**TASK GOAL:** Take the line containing "You are a GUI" through the last line of the data and retype those lines exactly. Pictures do not belong in the copy.

**Pixel coordinate grounding data:**
--- START ---

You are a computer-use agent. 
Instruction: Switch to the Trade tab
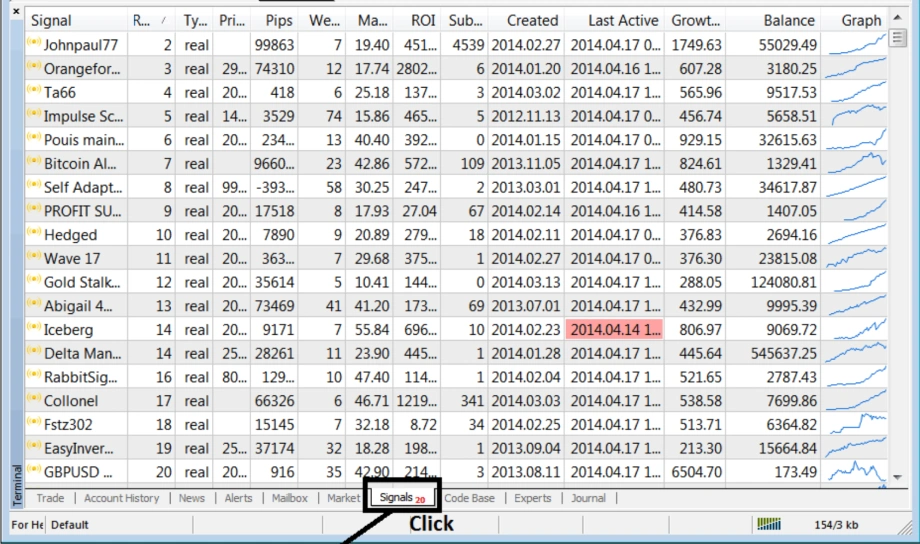(x=50, y=498)
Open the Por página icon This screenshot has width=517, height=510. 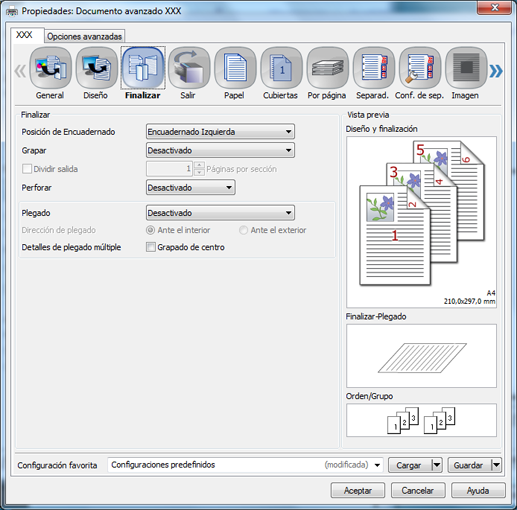327,68
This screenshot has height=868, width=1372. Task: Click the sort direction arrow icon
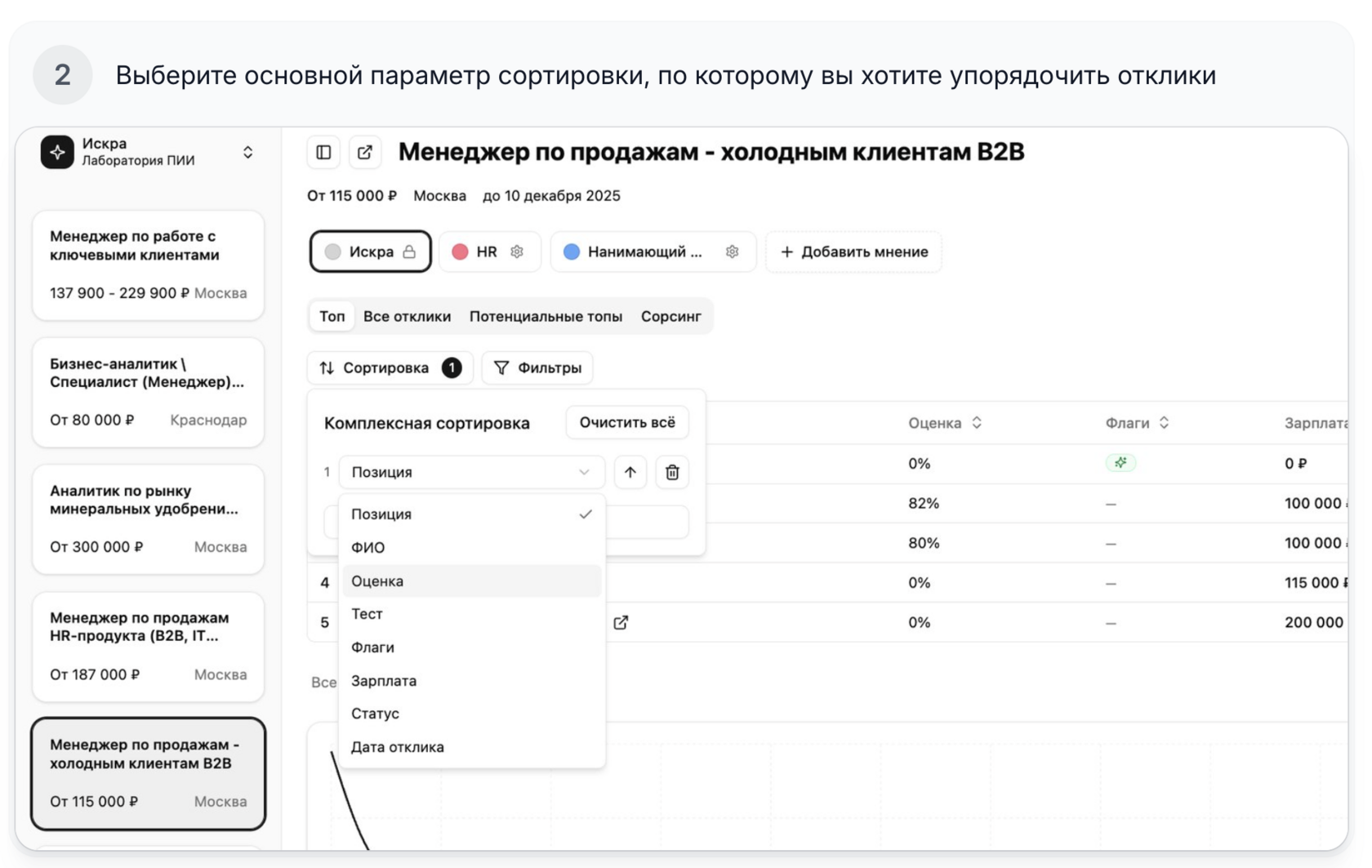point(630,472)
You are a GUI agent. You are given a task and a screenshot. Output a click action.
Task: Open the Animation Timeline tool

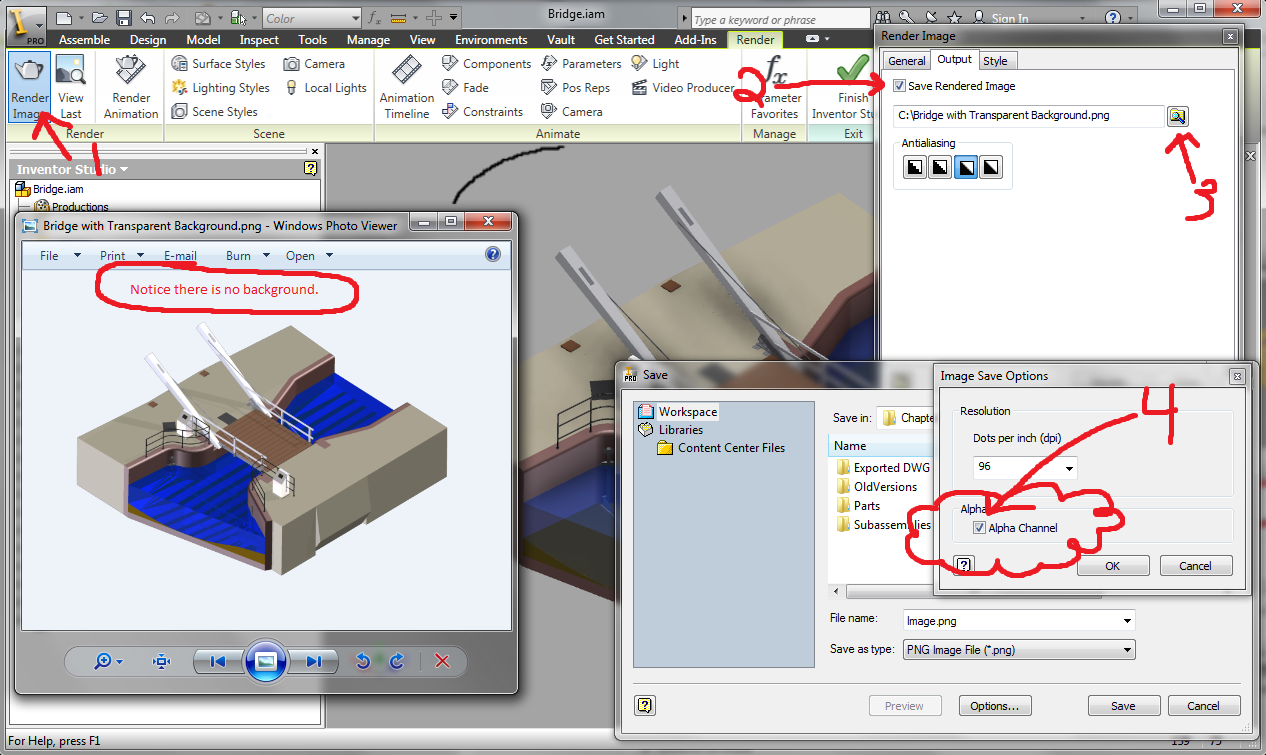pyautogui.click(x=405, y=87)
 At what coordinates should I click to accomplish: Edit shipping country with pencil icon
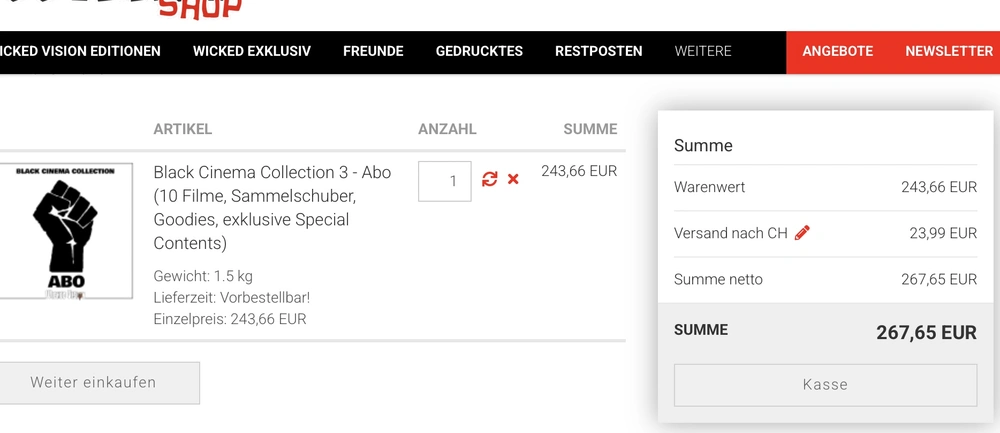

--- END ---

**OUTPUT OF THE TASK:**
You are a GUI agent. You are given a task and a screenshot. Output a click action.
Task: Open the Animation Timeline tool

pyautogui.click(x=405, y=87)
 At what coordinates should I click to accomplish: Edit shipping country with pencil icon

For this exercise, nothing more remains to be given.